Deimos Imaging, an UrtheCast Company

In early July, a rift in Antarctica's Larsen C ice shelf caused the third-largest iceberg ever recorded to break off.

The block of ice, dubbed iceberg A-68, may hang around for years in the open sea, and it is awesome in scale: roughly the area of Delaware, the mass of 5.6 Mount Everests, and voluminous enough to fill Lake Erie — more than twice.

Because it's the middle of winter in Antarctica, though, scientists have struggled to get good optical images of the iceberg. So far, they've relied on polar satellites like Sentinel-1, which uses radar to see through thick cloud cover.

However, a few days of clear weather in late July gave Deimos-1 and Deimos-2 — a pair of satellites that operate as a tag-team — a clear, visible-light view of the scene on the eastern Antarctic Peninsula.

"[T]hese images are striking — easily the best I have seen since calving," Adrian Luckman, a glaciologist at Swansea University and a member of the Antarctic research program Project Midas, told Business Insider in an email.

Here are the new photos, released by Deimos Imaging and Urthecast in an August 3 blog post, and what they show.

This story has been updated to include comments by Adrian Luckman.

Deimos-1 and Deimos-2 follow similar orbits and work together to image the same spots on the ground in medium- and very-high-resolution.

Deimos Imaging; Airbus; Business Insider

Deimos-1 (left) takes wider-angle, medium-resolution images while Deimos-2 (right) takes zoomed-in, very-high-resolution pictures.



In late July, Deimos-1 captured this image of the Antarctic Peninsula and the eastern edge of its Larsen C ice shelf — where iceberg A-68 (center) broke off.

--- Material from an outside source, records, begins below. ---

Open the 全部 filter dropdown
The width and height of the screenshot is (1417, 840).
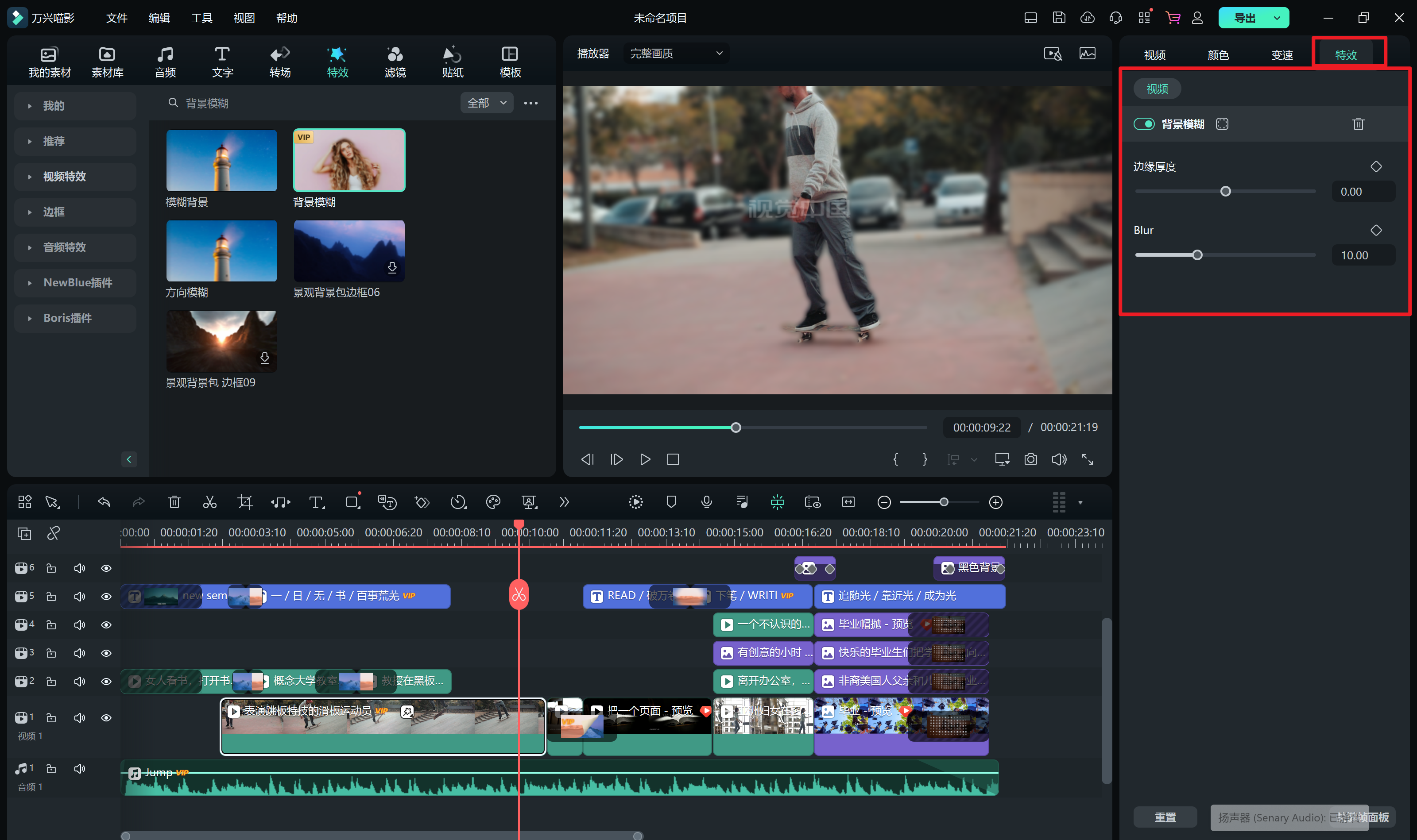pyautogui.click(x=487, y=103)
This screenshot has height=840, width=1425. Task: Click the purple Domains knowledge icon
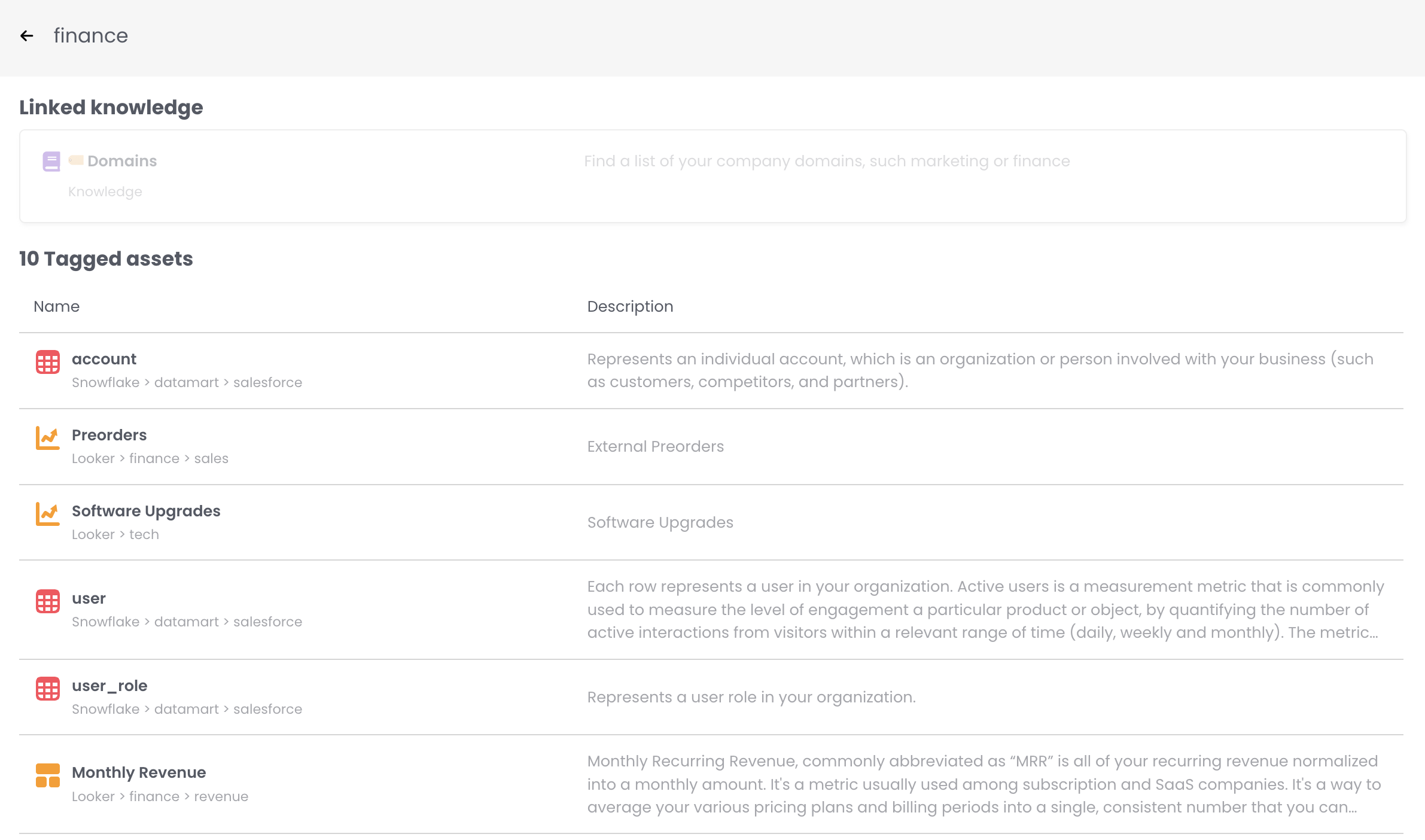pos(51,160)
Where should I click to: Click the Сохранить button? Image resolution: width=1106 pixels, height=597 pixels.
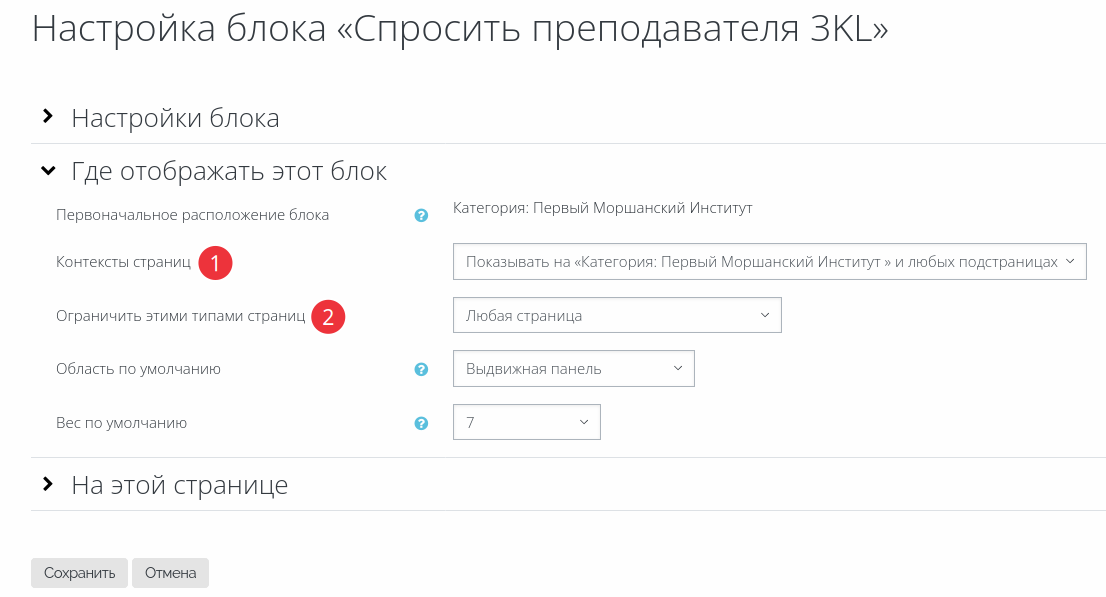pos(79,573)
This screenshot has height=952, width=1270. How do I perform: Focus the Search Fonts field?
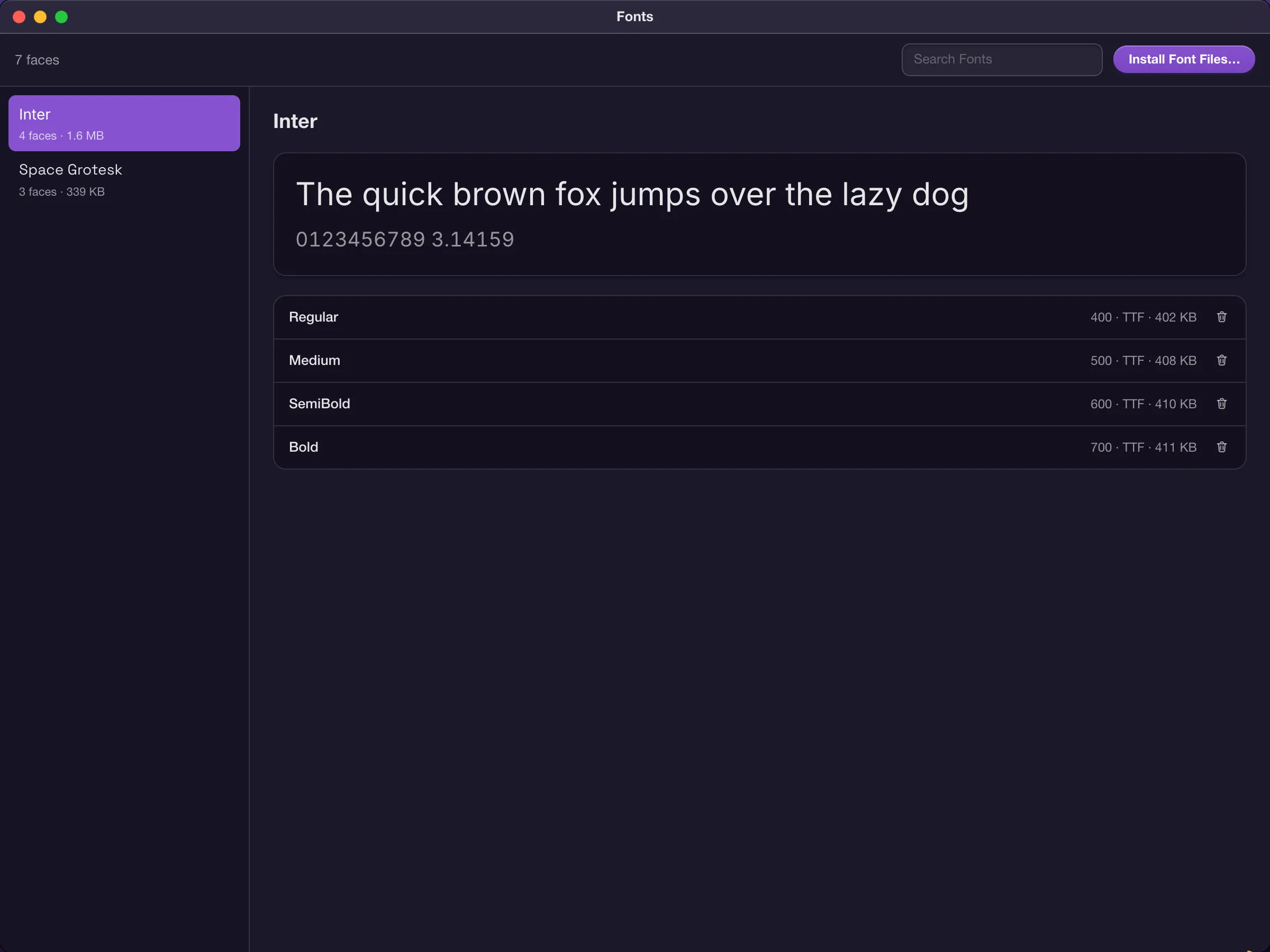(x=1001, y=59)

Deimos Imaging, an UrtheCast Company

"This is actually then first visible-light image of A68 that I have seen," Luckman said, "and it shows nicely how the perennial sea ice in the Weddell Sea is hemming A68 in and will probably keep it where it is for a long time."



Days later, Deimos-2 swung by and took two zoomed-in, very-high-resolution images of the iceberg and the rift that spawned it. This view shows a central section of the rift.